Nous ne voulons pas dire par là que le futur enseignant doit avoir une maitrise parfaite des deux langues, il ne doit donc pas prétendre à un bilinguisme équilibré : l’objectif n’est pas d’enseigner les deux langues, mais de s’en servir pour enseigner d’autres savoirs. L’alternance codique, mais également l’approximation, la comparaison, la simplification des systèmes linguistiques deviennent alors autant de stratégies bilingues mises en œuvre pour transmettre les nouveaux savoirs et pour créer des passerelles entre ceux-ci et les langues.

Ainsi que le soulignait R. Titone dans les années 1970, il s’agirait finalement de former tout d’abord et davantage à l’éducation bi-/plurilingue. Dans une société de la mobilité, c’est cette notion d’éducation – reflétant les principes d’adaptabilité et d’ouverture à l’autre – qui constitue le fondement d’un enseignement bi-/plurilingue véritablement adapté au contexte européen.

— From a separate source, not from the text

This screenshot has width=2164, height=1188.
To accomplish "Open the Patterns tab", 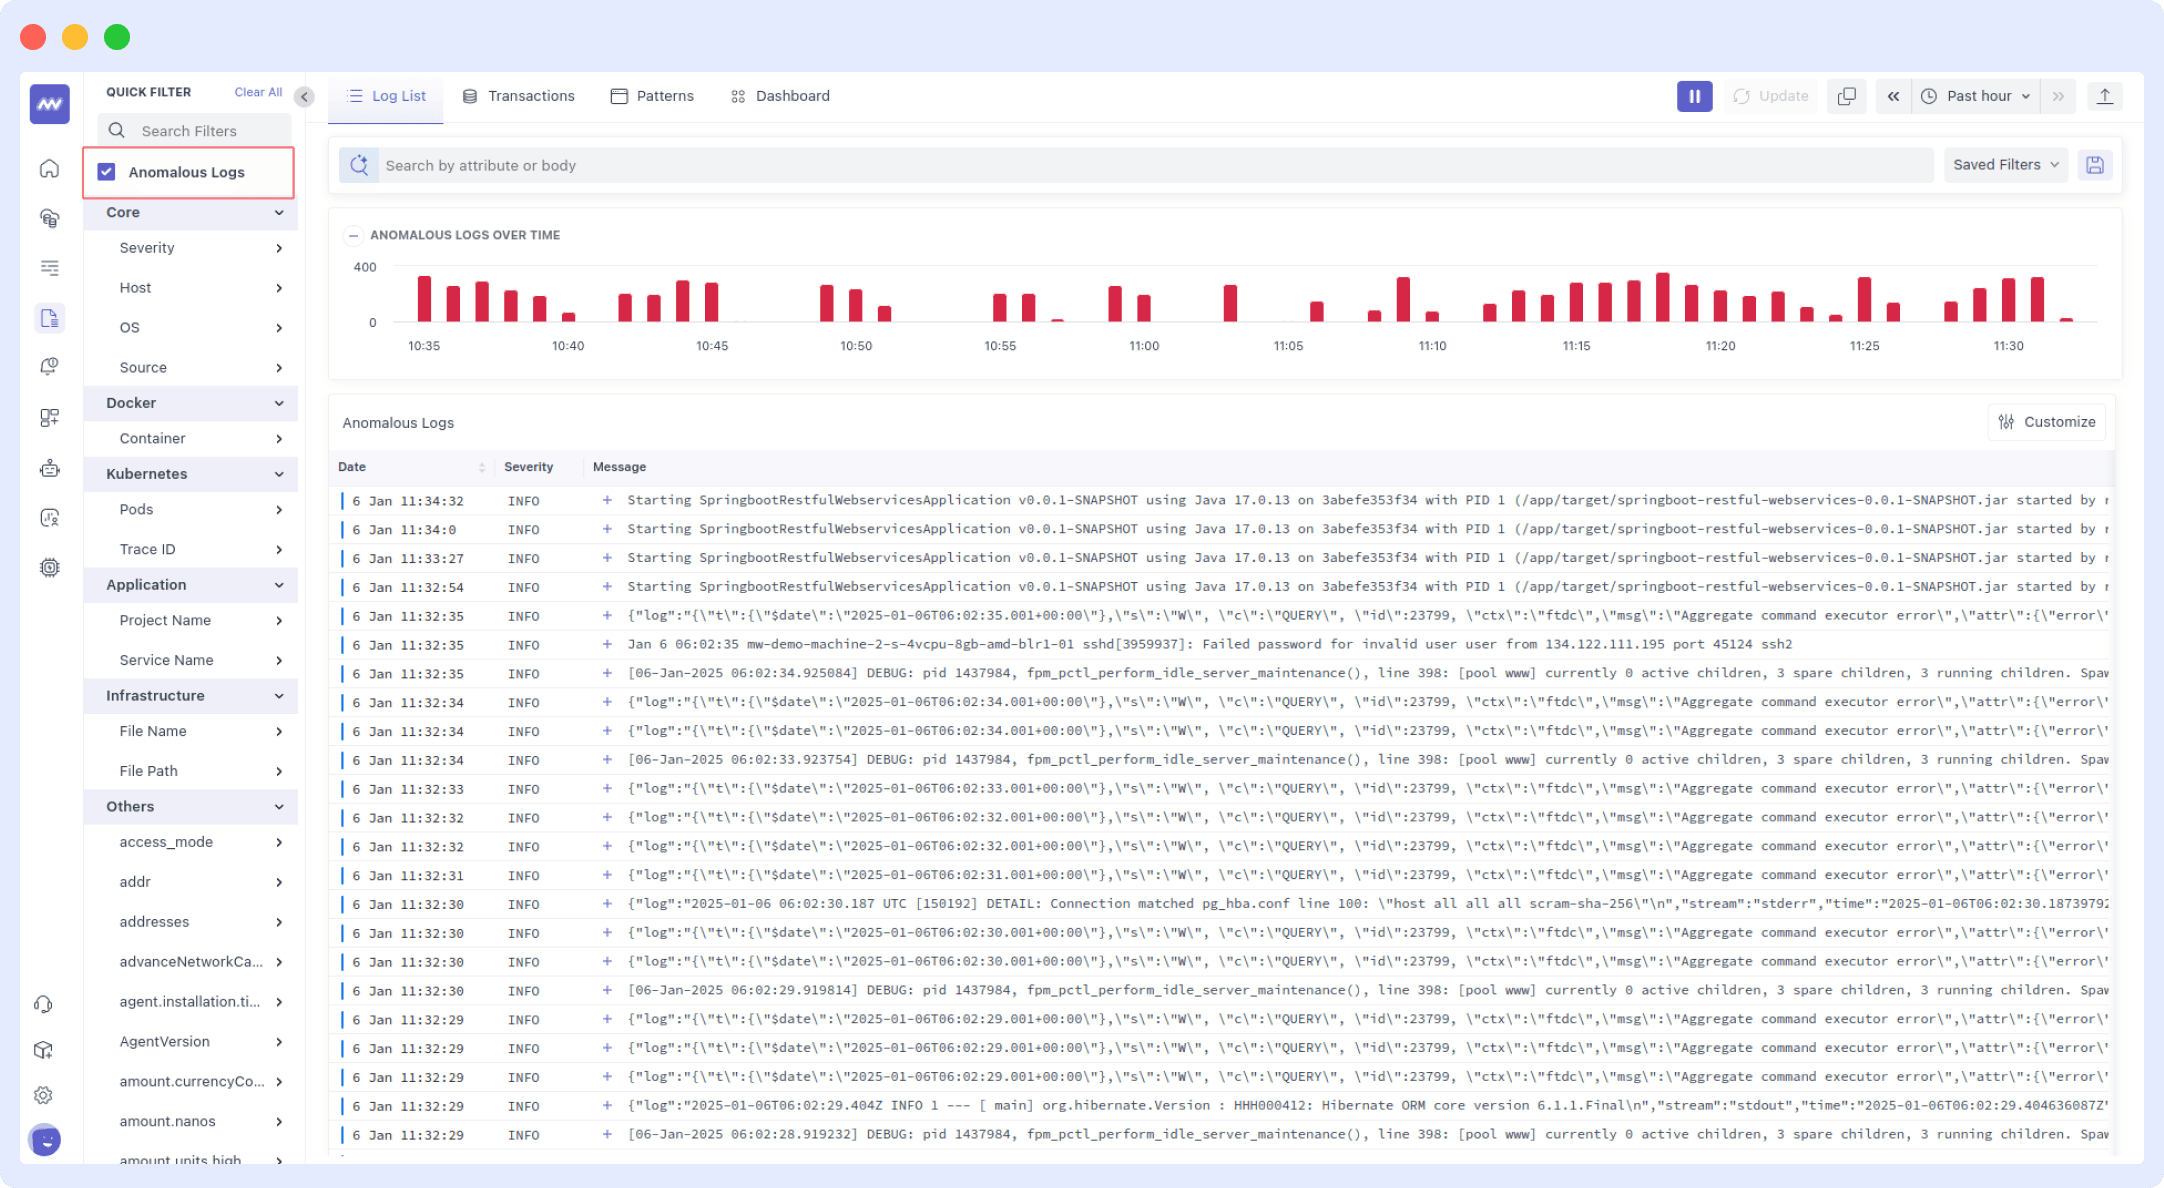I will click(x=652, y=95).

Mariella Causa, Université Paris 3-Sorbonne nouvelle



1. G. Lüdi, « Dénomination médiate et bricolage lexical en situation exolingue », in AILE, n°3, 1993.
2. D. Coste, « De la classe bilingue à l’éducation plurilingue », in Le français dans le monde, n° 345, 2006.
3. J. Duverger, « Formation initiale, continue et disciplines non linguistiques », in Le français dans le monde, Recherches et Applications, janvier 2007.
4. M. Causa, L’alternance codique dans l’enseignement d’une langue étrangère, P. Lang, 2002.